Markets depend on competition and transparency so that customers can choose the best option. Hospitals do not compete effectively – who truly chooses which hospital on the basis of comparative prices under normal circumstance let alone in an emergency? And, more to the point, how many customers have sufficient information to be able to decide whether the price they are being charged is reasonable? Hospital pricing is, apparently, disconnected from the cost of the service being provided and opaquely developed. So we have neither transparency nor effective competition.

This means that the market not only does not work, but that it cannot work.
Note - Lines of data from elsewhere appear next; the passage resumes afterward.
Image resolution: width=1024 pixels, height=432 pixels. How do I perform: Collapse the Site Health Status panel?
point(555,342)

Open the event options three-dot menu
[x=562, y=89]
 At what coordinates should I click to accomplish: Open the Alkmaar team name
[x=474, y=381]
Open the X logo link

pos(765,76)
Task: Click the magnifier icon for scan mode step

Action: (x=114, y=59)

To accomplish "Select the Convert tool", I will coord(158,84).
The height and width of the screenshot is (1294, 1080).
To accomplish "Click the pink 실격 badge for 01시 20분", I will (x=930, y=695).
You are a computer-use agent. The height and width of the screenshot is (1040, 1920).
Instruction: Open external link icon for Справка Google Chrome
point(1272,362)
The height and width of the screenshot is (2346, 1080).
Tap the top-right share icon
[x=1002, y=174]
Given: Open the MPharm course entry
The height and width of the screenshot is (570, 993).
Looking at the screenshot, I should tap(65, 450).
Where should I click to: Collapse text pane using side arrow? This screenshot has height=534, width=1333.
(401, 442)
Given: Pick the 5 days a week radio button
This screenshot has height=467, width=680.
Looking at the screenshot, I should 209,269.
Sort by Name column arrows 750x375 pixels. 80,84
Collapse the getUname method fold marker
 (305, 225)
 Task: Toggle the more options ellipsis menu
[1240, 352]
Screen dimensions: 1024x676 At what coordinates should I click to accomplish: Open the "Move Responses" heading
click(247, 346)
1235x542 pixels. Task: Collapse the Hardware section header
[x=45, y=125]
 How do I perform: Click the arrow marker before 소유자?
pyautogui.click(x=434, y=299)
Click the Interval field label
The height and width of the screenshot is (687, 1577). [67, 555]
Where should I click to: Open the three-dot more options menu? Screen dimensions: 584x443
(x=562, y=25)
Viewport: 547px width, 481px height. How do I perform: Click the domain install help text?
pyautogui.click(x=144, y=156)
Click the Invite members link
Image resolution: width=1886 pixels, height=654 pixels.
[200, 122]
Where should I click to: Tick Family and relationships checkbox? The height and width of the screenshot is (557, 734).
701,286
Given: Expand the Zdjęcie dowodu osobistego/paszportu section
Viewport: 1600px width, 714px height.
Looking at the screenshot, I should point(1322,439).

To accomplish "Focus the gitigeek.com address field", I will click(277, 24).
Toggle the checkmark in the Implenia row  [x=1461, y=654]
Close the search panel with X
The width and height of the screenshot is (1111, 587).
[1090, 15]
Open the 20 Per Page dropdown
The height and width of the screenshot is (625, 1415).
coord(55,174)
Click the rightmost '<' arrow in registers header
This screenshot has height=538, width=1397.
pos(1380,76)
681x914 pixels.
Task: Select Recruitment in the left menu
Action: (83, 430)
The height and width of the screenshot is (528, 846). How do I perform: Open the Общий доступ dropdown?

There is, and cannot be, any such thing as a market for health care in any credible sense of the word.

Hence the need for a new and different system altogether.

Second, today’s release reveals just how absurd hospitals are with respect to their customers. The only people who actually pay these random appearing prices are those most likely least able to pay them. Hospitals are knowingly driving people into bankruptcy because of their irrational pricing schemes. The uninsured constitute the largest percentage of what hospitals call “self-payers”. These are people who pay the bill they receive rather than relying on an insurance company. The prices hospitals charge appear to be more ‘opening bids’ than actual prices. Bids, that is, in an expected round of negotiations with insurance providers. So the uninsured are collateral damage in a war waged behind the scenes between sets of bureaucrats, neither of whom cares much about the actual cost of the services they are haggling over. Rather they are both trying to maximize the cash flows to their respective shareholders, with the actual cost base of healthcare being merely an elastic, and evidently minor, consideration along the way.

Real live markets, especially the ones right wing economists and politicians like to laud, don’t work that way at all.

It will be interesting to watch as hospitals scurry to defend themselves and – potentially – react to today’s news. This data delivers a blow to free market advocates. Let’s see how the ‘market’ works its magic now that there’s more information available. Prices should converge. Some might rise and others fall. My prediction is that hospitals will shuffle things to try to keep the same amount of cash flowing in. In which case change will come slowly, if at all.